At both universities, the portions of their athletic department budgets not tied to individual sports were well into the black. Non-specific revenue versus non-specific expenses in 2016 was $10.4 million at UND and $6.6 million at NDSU, helping balance out the deficits each individual sport carried.
But it still wasn’t enough to balance the budget at UND. According to the NCAA reports, UND’s athletics department on the overall lost $1.4 million in 2016. At NDSU, the athletics budget ran a surplus, with nearly $1.8 million in revenue more than expenses.
The cost of collegiate sports programs emerged as an issue in North Dakota when UND dropped women’s hockey. The school reported the women’s hockey program lost $1.9 million in 2016 on operating expenses of $2.1 million and revenues of $212,000.
UND men’s hockey reported revenues of $4.3 million and expenses of $4.5 million. Football at UND had the largest gap with revenues of $1.8 million and expenses of $4.1 million.
UND Athletic Director Brian Faison was out of the office and not available for comment late this week.
Women’s basketball had the largest deficit at NDSU at about $687,000. Revenues totaled $491,000 and expenses $1.2 million.

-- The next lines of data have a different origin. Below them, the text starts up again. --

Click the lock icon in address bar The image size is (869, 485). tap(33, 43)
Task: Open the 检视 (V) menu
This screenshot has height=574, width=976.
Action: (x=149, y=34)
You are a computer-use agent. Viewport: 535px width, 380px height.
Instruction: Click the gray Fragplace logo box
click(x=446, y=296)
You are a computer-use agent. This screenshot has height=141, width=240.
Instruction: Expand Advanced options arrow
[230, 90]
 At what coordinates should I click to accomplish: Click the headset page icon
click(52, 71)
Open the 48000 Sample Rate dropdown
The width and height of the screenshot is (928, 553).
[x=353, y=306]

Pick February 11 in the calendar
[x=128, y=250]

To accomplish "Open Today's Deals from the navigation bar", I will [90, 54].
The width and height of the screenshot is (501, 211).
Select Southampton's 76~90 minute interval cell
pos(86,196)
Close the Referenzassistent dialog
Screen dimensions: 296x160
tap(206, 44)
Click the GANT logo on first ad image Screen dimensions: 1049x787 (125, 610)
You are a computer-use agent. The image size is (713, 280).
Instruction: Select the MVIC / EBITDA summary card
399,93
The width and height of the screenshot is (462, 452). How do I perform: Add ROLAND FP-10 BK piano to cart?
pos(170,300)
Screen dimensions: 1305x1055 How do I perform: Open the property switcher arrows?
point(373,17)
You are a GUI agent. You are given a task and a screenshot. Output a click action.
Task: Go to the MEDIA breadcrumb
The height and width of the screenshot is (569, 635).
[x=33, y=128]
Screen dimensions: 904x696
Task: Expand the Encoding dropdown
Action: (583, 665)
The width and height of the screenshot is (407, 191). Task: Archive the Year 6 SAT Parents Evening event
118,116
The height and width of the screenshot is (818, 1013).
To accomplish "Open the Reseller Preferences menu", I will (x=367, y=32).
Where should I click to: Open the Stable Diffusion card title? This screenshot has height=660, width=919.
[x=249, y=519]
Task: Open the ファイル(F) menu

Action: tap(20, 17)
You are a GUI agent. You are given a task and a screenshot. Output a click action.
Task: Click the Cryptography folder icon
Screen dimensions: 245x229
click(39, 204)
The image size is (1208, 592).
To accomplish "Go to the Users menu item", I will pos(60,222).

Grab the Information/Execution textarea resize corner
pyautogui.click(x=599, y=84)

“The biggest opportunity for us from a women’s basketball standpoint, because we charge, is to increase ticket revenue,” said NDSU’s Larsen. “We’ve seen historically when the program is successful we can draw fans for women’s basketball. That’s the hope as we improve the product on the floor, you’ll start to see that reflected in attendance and ticket revenue.”
NDSU tries to make up for the expense differential in a variety of ways, such as its Team Makers booster club, advertising, corporate help, media revenue and licensing.
Football, certainly, plays a large role in all of those factors. For instance, if the school receives $800,000 in licensing as the result of shirt sales, it’s impossible to specify how many of those shirts had a football reference on them. In the NCAA report, those revenues fall under a “non-program-specific” line item.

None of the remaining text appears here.